▸ **Brief**: Below is a block of entries; repeat exactly the lines starting at the line that contains "This screenshot has height=475, width=375." and ending at the line that contains "Viewport: 1048px width, 622px height.", both included.

▸ **Data to examine**:
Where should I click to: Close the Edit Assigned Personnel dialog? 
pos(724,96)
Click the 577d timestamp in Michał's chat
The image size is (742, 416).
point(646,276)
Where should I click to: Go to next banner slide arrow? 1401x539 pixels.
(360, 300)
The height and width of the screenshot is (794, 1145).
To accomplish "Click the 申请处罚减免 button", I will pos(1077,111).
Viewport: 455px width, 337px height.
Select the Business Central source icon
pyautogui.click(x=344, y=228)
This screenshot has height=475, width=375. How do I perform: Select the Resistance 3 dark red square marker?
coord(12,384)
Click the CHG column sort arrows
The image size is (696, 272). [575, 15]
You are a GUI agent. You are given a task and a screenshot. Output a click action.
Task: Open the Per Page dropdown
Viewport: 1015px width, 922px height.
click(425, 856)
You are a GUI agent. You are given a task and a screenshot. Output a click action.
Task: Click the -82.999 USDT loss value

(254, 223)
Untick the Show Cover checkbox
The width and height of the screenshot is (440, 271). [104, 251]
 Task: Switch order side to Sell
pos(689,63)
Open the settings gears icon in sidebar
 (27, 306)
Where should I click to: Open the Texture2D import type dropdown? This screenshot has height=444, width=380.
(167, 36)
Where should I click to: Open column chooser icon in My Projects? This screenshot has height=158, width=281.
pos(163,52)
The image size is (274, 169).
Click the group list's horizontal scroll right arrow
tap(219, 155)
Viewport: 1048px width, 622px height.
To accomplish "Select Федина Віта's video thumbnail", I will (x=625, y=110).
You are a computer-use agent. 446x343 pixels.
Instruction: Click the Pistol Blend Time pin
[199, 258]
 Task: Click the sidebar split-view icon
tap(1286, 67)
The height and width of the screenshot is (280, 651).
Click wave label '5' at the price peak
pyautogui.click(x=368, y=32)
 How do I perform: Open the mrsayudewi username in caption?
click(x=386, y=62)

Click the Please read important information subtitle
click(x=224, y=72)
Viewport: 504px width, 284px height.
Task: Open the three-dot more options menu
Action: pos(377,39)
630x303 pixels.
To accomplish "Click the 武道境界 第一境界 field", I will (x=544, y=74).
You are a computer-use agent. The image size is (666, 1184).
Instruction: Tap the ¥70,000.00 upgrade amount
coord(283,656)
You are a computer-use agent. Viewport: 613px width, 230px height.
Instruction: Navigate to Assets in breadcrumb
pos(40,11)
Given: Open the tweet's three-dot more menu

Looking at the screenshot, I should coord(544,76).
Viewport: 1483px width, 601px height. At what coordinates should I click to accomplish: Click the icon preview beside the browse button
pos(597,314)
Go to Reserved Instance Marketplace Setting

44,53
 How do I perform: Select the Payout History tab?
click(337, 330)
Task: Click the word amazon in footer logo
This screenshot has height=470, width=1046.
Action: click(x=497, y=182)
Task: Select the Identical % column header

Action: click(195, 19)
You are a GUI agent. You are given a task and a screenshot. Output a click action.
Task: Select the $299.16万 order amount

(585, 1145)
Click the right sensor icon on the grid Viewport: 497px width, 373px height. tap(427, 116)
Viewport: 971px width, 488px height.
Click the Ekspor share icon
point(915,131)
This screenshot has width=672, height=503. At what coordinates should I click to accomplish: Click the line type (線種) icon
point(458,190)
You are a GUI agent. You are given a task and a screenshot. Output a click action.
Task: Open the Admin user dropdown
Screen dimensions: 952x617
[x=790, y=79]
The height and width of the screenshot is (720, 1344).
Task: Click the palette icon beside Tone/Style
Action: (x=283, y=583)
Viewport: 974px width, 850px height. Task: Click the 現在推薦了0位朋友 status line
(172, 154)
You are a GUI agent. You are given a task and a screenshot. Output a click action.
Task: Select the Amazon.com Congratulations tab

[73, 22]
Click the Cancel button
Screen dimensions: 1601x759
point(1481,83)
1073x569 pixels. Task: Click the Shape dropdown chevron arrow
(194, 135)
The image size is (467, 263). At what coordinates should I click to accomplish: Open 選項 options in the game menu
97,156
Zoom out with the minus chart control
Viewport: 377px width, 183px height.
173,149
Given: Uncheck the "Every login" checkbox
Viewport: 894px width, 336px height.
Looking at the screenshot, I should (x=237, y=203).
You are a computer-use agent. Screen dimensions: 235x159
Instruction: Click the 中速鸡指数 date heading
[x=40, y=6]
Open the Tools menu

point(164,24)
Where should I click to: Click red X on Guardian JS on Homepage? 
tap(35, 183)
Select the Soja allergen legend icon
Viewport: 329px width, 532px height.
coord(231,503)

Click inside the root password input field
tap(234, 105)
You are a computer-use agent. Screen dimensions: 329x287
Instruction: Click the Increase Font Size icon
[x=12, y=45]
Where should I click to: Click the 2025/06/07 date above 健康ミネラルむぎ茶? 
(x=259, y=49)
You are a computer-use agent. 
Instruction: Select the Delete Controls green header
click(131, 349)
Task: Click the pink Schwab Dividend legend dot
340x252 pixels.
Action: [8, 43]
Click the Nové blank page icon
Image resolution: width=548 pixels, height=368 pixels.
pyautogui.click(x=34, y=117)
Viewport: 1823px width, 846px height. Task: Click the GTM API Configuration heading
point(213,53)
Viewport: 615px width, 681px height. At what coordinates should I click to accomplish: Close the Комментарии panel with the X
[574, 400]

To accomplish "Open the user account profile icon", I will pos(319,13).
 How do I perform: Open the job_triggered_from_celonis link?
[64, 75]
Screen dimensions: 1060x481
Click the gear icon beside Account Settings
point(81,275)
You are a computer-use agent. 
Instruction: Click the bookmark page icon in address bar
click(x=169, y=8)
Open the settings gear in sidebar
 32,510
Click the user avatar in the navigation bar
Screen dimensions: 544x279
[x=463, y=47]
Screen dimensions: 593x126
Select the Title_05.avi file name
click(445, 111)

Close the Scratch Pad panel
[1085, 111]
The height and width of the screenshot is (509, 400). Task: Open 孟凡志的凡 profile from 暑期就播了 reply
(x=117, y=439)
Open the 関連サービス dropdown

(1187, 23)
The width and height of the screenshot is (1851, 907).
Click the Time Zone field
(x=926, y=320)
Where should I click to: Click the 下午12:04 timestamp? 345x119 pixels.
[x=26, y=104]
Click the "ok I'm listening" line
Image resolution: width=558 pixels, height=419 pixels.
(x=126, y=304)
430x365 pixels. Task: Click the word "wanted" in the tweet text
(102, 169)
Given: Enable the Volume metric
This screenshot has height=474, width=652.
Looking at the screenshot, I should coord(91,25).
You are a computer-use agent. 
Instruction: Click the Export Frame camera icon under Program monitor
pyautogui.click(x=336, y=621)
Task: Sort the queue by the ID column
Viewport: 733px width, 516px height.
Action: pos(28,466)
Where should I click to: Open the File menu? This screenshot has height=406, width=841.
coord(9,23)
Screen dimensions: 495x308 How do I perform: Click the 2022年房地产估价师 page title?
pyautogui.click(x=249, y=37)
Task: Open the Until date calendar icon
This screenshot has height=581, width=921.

▸ **Solution for this exercise**:
This screenshot has height=475, width=375. How do I perform: Select the Resistance 3 dark red square marker?
coord(12,384)
Click the CHG column sort arrows
The image size is (696, 272). [575, 15]
You are a GUI agent. You are given a task and a screenshot. Output a click action.
Task: Open the Per Page dropdown
Viewport: 1015px width, 922px height.
click(425, 856)
You are a GUI agent. You are given a task and a screenshot. Output a click action.
Task: Click the -82.999 USDT loss value

(254, 223)
Untick the Show Cover checkbox
The width and height of the screenshot is (440, 271). [104, 251]
 Task: Switch order side to Sell
pos(689,63)
Open the settings gears icon in sidebar
 (27, 306)
Where should I click to: Open the Texture2D import type dropdown? This screenshot has height=444, width=380.
(167, 36)
Where should I click to: Open column chooser icon in My Projects? This screenshot has height=158, width=281.
pos(163,52)
The image size is (274, 169).
Click the group list's horizontal scroll right arrow
tap(219, 155)
Viewport: 1048px width, 622px height.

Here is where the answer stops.